_Given request_
Return the stored items verbatim, starting at the first line and ending at the line containing "Action: click(x=1009, y=34)", with both ends included.

>> start Dataset content

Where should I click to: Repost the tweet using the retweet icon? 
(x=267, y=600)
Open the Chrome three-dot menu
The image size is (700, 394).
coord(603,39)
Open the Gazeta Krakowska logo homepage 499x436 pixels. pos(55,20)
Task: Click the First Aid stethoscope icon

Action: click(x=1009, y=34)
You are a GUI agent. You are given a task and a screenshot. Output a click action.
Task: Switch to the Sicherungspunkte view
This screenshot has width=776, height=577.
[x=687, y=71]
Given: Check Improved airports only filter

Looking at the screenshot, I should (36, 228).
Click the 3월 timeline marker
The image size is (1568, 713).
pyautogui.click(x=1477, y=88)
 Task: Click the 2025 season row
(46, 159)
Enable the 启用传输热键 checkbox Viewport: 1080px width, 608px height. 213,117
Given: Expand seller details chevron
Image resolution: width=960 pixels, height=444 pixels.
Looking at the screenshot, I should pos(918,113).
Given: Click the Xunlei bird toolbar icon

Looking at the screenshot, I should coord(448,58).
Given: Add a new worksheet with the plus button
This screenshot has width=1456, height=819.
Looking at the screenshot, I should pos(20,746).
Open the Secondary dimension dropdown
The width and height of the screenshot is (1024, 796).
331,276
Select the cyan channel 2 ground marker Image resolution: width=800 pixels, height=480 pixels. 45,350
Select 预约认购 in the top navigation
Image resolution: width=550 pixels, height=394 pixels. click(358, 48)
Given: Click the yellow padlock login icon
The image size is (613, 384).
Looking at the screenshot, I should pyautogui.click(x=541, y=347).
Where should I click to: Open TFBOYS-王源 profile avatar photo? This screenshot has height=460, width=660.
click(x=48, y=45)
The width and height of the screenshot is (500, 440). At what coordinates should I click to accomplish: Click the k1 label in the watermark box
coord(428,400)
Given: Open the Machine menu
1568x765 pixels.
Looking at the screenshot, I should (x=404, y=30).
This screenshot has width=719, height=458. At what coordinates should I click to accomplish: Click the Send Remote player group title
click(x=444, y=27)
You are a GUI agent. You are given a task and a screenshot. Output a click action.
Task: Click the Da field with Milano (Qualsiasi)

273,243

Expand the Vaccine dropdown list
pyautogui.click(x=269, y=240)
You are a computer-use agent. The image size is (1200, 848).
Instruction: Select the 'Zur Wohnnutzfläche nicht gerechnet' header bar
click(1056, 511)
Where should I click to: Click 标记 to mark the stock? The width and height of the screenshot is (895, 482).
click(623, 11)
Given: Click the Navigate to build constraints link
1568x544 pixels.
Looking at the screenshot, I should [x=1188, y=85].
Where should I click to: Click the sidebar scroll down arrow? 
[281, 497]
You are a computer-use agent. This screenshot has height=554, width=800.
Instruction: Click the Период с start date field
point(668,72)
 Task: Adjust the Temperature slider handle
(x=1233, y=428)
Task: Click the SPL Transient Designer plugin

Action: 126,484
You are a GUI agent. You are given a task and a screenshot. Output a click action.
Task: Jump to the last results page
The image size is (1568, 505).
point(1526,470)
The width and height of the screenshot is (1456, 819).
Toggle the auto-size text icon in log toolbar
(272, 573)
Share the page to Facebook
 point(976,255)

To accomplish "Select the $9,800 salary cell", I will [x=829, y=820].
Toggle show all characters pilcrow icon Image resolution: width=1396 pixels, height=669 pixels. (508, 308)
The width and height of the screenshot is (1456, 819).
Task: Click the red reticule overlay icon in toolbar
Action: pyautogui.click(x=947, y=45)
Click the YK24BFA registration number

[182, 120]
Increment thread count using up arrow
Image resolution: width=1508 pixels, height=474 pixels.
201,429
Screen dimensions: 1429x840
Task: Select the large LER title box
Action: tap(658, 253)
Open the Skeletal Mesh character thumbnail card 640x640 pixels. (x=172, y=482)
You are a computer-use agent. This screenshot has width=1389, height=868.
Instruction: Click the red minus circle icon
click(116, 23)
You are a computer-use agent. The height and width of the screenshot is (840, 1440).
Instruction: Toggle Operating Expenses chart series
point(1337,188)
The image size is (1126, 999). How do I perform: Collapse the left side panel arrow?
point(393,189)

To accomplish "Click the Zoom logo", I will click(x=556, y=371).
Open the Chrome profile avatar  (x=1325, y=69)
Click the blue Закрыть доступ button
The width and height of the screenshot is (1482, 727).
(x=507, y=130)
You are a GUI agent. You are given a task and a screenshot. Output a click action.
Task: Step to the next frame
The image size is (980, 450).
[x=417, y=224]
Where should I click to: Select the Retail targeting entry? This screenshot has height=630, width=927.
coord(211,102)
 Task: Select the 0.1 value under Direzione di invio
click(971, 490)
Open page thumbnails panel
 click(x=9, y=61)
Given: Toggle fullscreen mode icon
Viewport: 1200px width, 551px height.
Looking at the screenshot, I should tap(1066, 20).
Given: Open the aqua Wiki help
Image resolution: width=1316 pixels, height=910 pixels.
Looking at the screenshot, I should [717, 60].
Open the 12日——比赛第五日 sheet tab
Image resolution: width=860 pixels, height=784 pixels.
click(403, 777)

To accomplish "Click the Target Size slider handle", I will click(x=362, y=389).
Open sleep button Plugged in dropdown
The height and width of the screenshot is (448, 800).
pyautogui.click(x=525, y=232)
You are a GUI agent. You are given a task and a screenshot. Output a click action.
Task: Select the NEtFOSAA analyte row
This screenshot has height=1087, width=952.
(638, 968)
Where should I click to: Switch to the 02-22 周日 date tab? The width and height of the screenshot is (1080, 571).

>> end Dataset content

_Output below_
Where should I click to: Repost the tweet using the retweet icon? 
(x=267, y=600)
Open the Chrome three-dot menu
The image size is (700, 394).
coord(603,39)
Open the Gazeta Krakowska logo homepage 499x436 pixels. pos(55,20)
Task: Click the First Aid stethoscope icon

Action: click(x=1009, y=34)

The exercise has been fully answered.